§ **SUPPLIED RECORDS**:
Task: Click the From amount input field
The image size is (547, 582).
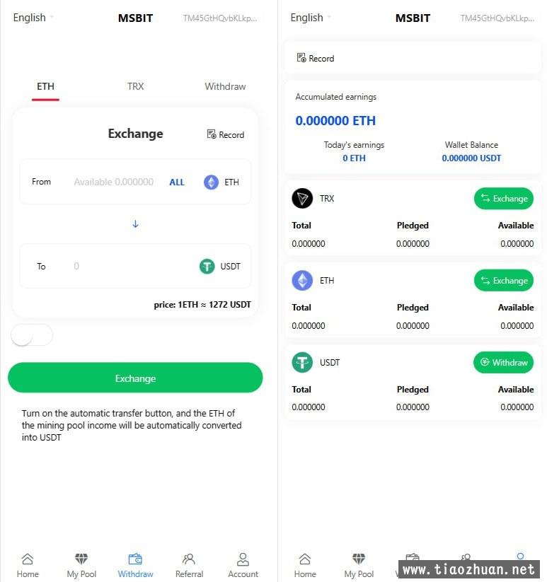Action: [x=114, y=182]
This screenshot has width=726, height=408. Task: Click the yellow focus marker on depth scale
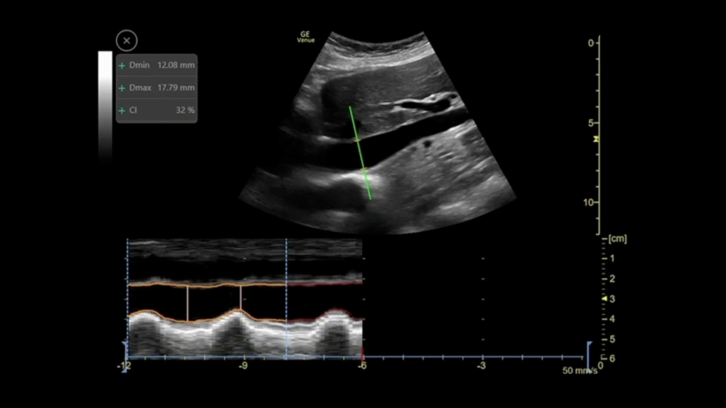point(596,139)
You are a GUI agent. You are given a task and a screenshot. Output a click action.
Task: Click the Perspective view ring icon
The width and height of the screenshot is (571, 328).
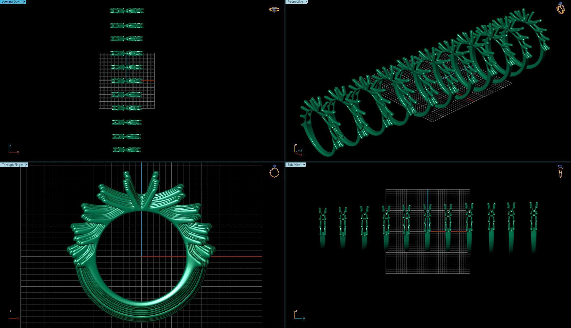(x=560, y=8)
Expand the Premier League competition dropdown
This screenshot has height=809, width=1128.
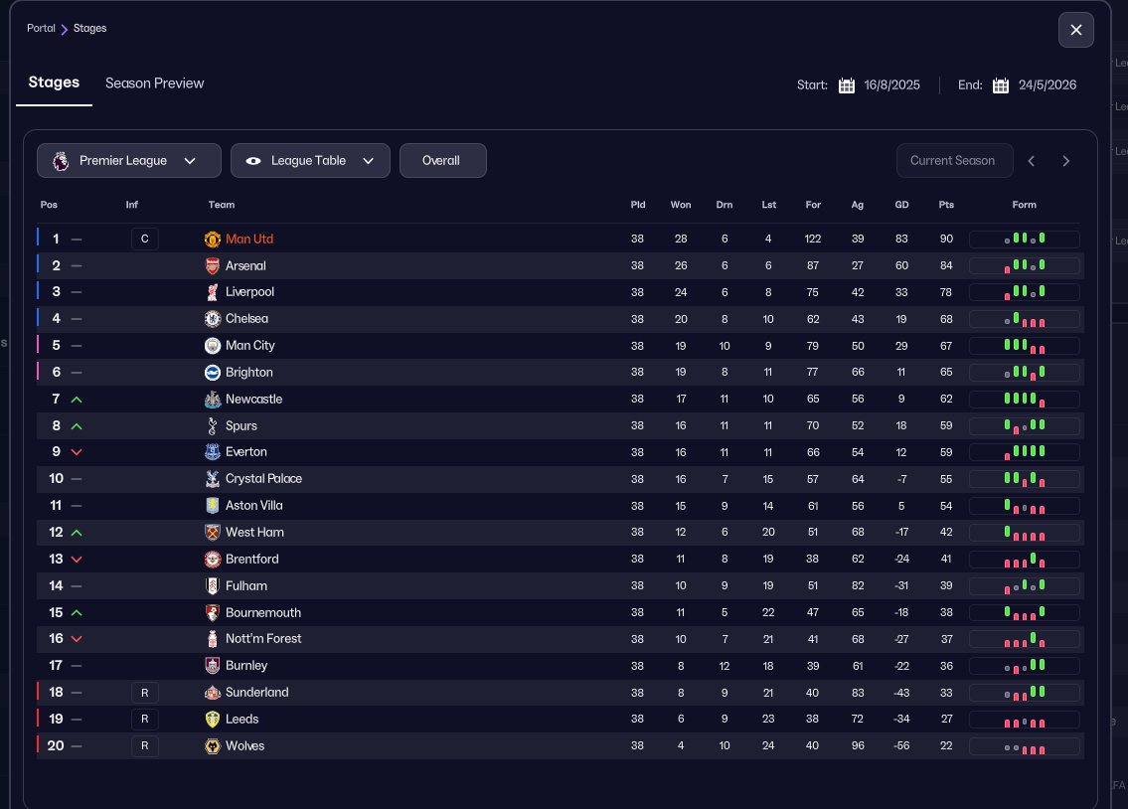pyautogui.click(x=129, y=160)

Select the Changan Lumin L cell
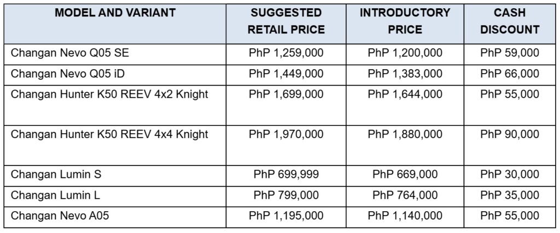[115, 196]
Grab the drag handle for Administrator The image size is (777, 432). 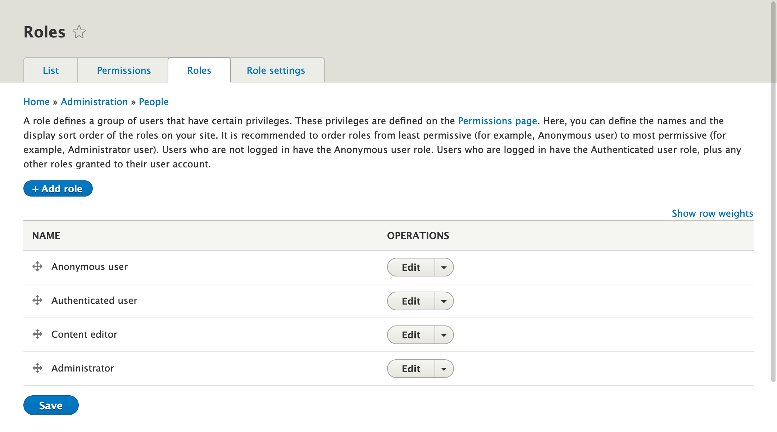pos(37,368)
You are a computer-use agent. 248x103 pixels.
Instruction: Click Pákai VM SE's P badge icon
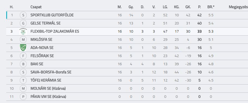pyautogui.click(x=23, y=97)
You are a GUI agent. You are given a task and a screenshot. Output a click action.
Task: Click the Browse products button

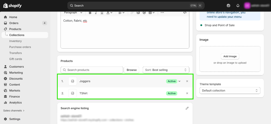(x=132, y=70)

§ **DIRECTIVE**:
Convert the lines from the start through the line containing "pyautogui.click(x=129, y=160)", inclusive, into a two-column CSV with the header input,output and one row per item: the item's text goes in input and its answer in output. Put each field in double quotes, replace line breaks with spaces, and leave out the pictures.

§ **OUTPUT BELOW**:
input,output
"Task: Click the From amount input field The image size is (547, 582).","Action: [x=114, y=182]"
"This screenshot has width=726, height=408. Task: Click the yellow focus marker on depth scale","point(596,139)"
"You are a GUI agent. You are given a task and a screenshot. Output a click action. Task: Click the Perspective view ring icon The width and height of the screenshot is (571, 328).","(x=560, y=8)"
"Expand the Premier League competition dropdown This screenshot has height=809, width=1128.","pyautogui.click(x=129, y=160)"